╭─ Excerpted records

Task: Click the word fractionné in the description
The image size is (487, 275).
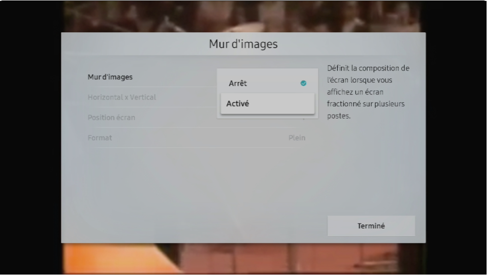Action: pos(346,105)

╰─
╭─ Excerpted records

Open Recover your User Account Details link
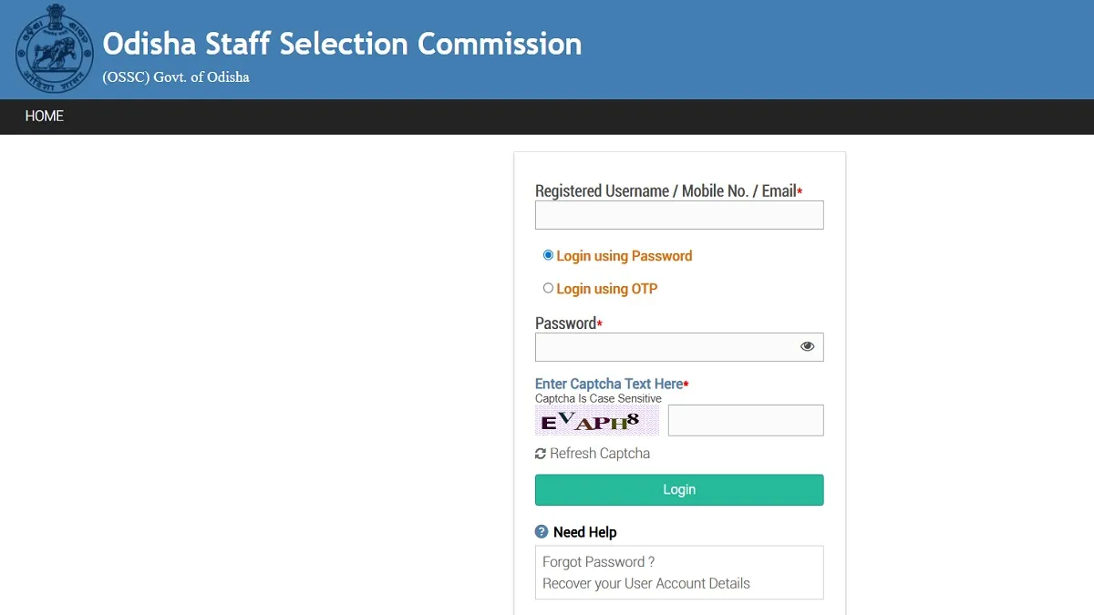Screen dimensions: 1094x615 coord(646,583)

╰─

# Challenge
Count the lines in the material above that contain the word "link", and give only the number.

# Task solution
1